(Stored items)
━━━
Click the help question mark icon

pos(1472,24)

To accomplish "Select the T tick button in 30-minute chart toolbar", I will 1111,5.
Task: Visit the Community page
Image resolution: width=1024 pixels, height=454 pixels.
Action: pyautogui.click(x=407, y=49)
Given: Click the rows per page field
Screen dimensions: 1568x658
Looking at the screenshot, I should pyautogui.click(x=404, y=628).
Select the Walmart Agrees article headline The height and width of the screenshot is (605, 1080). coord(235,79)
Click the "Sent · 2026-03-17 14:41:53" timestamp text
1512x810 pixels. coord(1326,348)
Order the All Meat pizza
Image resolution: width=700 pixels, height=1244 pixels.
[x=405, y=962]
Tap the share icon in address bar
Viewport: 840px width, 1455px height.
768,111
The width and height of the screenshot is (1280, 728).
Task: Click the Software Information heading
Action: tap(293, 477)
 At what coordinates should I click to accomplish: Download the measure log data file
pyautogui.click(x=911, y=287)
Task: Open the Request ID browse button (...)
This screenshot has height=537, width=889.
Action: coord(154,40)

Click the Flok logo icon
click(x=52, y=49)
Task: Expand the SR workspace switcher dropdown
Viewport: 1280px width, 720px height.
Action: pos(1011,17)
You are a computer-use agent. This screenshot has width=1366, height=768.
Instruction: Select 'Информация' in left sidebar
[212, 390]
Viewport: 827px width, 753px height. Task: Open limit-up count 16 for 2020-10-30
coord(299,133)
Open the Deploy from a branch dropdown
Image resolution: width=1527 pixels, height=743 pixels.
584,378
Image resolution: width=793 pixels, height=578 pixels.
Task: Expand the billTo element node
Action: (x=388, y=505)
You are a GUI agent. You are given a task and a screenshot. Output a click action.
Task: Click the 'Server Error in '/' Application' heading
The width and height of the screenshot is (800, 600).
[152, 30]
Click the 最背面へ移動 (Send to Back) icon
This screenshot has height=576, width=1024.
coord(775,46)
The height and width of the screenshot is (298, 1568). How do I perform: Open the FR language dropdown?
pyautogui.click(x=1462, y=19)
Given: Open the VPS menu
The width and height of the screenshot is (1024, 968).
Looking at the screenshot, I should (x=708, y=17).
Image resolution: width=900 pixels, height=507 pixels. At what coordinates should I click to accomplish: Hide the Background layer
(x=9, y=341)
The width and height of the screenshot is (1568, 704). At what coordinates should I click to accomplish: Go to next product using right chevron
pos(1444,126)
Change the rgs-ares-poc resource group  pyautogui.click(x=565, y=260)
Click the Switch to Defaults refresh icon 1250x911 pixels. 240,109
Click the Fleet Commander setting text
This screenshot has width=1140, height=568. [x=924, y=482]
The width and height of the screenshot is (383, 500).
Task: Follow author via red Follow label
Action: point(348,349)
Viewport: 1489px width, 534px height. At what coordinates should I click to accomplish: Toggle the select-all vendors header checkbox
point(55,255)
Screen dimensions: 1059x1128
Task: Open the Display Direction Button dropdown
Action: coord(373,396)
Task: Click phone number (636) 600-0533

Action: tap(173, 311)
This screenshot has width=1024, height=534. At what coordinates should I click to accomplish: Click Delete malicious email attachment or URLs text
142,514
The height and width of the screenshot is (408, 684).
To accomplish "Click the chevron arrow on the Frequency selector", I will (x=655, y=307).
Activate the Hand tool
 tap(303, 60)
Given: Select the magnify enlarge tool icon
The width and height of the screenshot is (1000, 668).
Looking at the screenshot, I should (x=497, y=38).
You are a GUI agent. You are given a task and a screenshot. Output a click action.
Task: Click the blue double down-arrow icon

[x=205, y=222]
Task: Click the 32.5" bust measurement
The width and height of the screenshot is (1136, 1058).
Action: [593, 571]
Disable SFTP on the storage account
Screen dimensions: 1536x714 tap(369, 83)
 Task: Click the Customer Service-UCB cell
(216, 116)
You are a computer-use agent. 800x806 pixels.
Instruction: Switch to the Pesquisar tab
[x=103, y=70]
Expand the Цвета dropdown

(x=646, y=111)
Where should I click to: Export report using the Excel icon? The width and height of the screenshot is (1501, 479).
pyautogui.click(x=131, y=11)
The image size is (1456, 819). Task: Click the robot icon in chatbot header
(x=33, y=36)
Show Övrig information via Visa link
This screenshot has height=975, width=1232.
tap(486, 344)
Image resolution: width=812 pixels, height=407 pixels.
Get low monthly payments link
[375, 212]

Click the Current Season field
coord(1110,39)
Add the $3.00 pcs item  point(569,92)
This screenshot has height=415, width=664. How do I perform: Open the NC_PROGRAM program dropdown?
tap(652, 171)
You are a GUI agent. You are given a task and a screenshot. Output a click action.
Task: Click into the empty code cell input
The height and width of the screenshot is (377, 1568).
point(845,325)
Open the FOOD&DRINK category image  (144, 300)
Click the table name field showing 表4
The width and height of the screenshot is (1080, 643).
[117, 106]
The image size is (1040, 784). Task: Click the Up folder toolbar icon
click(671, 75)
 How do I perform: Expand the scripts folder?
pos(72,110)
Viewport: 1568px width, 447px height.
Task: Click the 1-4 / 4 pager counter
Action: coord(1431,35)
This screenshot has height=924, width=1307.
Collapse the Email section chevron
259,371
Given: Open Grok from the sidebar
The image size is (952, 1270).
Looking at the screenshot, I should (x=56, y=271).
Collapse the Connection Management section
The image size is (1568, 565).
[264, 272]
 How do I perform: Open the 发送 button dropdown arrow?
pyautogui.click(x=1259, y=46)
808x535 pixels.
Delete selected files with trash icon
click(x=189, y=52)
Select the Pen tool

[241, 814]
━━━
*THE PROBLEM*: Only the lines from the first line of the records through the one containing "Task: Visit the Community page" should be reproduced, exactly, with both of them included.

*FINISHED TASK*:
Click the help question mark icon

pos(1472,24)

To accomplish "Select the T tick button in 30-minute chart toolbar", I will 1111,5.
Task: Visit the Community page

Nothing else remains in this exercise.